TASK REQUIREMENTS
1/ Translate this sentence from the passage on territorial copyright into Spanish: "Because there is no protection, publishers will start cutting back on their publishing lists."
2/ Duplicate the stretch of the passage on territorial copyright from "Best case: you" through "of their books.".
3/ In the passage on territorial copyright, how many people does HarperCollins New Zealand now employ?

EXTRACT PROVIDED
◇ ◇ ◇
Consumers can already buy whatever books they like online from overseas, GST-free and often with free postage. So the entire price argument for consumers is groundless.
HOW ABOLISHING PIR WILL AFFECT YOUR DESIGN JOB
Worse case: you’re out of a job.
Next worse: you will soon be out of a job.
Best case: you will be fighting for your job against others out of a job.
As we all know, there has recently been a lot of shaking up of the industry. If territorial copyright is abolished, you can expect worse. In the Guardian, Michael Heyward wrote:
If PIRs [ie territorial copyright] are removed…our writers and publishers [will] struggle to compete against their counterparts in Britain and the US, where [copyright protections] remain firmly in place. Income will be transferred from Australian creators and producers to foreign distributors, who can dump low, or zero-royalty foreign editions of their books.
If we lose territorial copyright, locally made books—edited, designed, printed and marketed here—will be competing against overseas editions.
For authors it means their royalties will be slashed; if the books are dumped here as remainder stock, authors will receive no royalties. For local publishers, there will be no return at all. Because there is no protection, publishers will start cutting back on their publishing lists. With progressively fewer books published, there will be ongoing job losses. The book industry could shrink back to the state it was in only a few decades ago, when Australia was a dumping ground for books from the UK and US.
At the ABIAs, the Shadow Minister for the Arts put it like this:
I want to be direct: nothing I’ve seen…has in any way persuaded me of the need for change. To the contrary, we’ve seen directly the New Zealand experience of what follows from the removal of PIR, and I don’t think I have to remind anyone in this room of what that experience has been.
At the 22 June hearing on the draft report, HarperCollins Australia’s CEO, James Kellow, ‘warned contraction would almost certainly follow the axing of import restrictions. Where HarperCollins New Zealand once employed 40 people and published 45 books a year, it now employs nine people and publishes between 15 and 20 books annually.’
WHAT YOU CAN DO
This issue is driven by ideology and politics, and politics is the only answer. The federal election takes place on 2 July. Should the government be returned, this battle will be fought in the senate.
Here is what we know: the current government has said it will implement the recommendations, which will abolish territorial copyright. The opposition is broadly sympathetic to the status quo, as in the Shadow Minister’s remarks above, pending the final report. The Greens support maintaining territorial copyright. The new Nick Xenophon Team is pro-Australian-made products, but has not released any statement. However, its base is in South Australia, where local printer Griffin Press is a significant employer.
This is a survival issue for everyone who works in publishing or who cares about books. We have created the world’s 14th-largest book publishing industry. We can build on that…or we can be decimated. Your vote will really count on 2 July.
◇ ◇ ◇
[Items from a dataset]
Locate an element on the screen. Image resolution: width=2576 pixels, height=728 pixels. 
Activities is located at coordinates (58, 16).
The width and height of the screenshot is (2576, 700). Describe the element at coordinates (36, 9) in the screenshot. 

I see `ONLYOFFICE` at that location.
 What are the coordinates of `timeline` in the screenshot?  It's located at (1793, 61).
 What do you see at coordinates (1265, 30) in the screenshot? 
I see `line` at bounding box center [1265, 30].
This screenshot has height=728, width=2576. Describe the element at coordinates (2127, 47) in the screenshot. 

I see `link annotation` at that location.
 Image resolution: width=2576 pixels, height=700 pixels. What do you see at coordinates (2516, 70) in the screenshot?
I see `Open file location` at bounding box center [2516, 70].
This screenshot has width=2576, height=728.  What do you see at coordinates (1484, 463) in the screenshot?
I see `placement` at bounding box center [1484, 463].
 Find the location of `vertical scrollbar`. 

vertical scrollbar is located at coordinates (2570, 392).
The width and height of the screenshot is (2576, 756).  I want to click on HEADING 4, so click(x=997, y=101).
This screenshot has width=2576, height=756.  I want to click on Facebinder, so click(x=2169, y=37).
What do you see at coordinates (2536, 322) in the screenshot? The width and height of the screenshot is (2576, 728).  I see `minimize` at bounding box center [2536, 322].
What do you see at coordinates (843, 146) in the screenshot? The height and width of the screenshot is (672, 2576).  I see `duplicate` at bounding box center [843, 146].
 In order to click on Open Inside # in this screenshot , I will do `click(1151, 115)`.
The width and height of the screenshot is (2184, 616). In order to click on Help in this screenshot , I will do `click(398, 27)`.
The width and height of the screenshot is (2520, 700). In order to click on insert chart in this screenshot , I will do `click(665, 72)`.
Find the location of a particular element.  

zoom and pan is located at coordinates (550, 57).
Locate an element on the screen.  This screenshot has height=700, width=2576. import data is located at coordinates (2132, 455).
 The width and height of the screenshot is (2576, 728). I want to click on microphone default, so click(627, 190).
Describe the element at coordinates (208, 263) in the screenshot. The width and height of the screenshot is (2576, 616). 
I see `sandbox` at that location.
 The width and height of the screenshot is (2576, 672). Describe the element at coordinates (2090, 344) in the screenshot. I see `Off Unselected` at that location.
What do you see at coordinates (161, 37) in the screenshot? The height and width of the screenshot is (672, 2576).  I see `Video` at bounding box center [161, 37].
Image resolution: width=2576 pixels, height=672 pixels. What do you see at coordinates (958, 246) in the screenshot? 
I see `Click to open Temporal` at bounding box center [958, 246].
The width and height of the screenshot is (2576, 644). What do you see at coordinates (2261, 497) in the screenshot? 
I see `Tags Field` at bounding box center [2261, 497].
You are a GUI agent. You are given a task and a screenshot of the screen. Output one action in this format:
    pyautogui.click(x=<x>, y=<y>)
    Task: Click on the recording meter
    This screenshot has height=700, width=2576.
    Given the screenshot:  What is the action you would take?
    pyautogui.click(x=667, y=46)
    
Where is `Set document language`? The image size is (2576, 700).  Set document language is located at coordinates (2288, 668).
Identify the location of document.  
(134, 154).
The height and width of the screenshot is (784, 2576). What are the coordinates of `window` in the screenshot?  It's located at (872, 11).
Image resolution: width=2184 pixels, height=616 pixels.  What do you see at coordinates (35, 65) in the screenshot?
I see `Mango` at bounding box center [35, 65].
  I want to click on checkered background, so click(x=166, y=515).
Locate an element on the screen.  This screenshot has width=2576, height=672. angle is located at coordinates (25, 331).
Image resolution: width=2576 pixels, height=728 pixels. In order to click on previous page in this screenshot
◇ ◇ ◇
ANSWER SECTION
1/ Como no hay protección, las editoriales empezarán a recortar sus listas de publicaciones.

2/
Best case: you will be fighting for your job against others out of a job.
As we all know, there has recently been a lot of shaking up of the industry. If territorial copyright is abolished, you can expect worse. In the Guardian, Michael Heyward wrote:
If PIRs [ie territorial copyright] are removed…our writers and publishers [will] struggle to compete against their counterparts in Britain and the US, where [copyright protections] remain firmly in place. Income will be transferred from Australian creators and producers to foreign distributors, who can dump low, or zero-royalty foreign editions of their books.

3/ Nine people.